Given data ->
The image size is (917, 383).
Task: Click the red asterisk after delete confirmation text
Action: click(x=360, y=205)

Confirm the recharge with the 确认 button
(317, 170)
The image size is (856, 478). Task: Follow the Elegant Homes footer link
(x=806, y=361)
...
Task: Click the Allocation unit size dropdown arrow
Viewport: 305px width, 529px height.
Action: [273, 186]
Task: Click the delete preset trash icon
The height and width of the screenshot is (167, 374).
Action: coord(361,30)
...
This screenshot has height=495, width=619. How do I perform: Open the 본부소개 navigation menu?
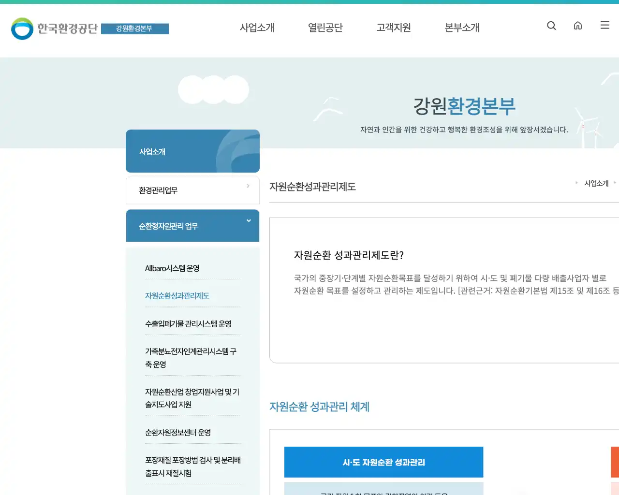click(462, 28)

Given exercise ->
Take the lines of the material starting at the one containing "The image size is (917, 383)." and ending at the one containing "(x=806, y=361)", and write them out again with "recharge" changed to "payment" and everything else left as it is.

Output ->
The image size is (917, 383).
Task: Click the red asterisk after delete confirmation text
Action: click(x=360, y=205)

Confirm the payment with the 确认 button
(317, 170)
The image size is (856, 478). Task: Follow the Elegant Homes footer link
(x=806, y=361)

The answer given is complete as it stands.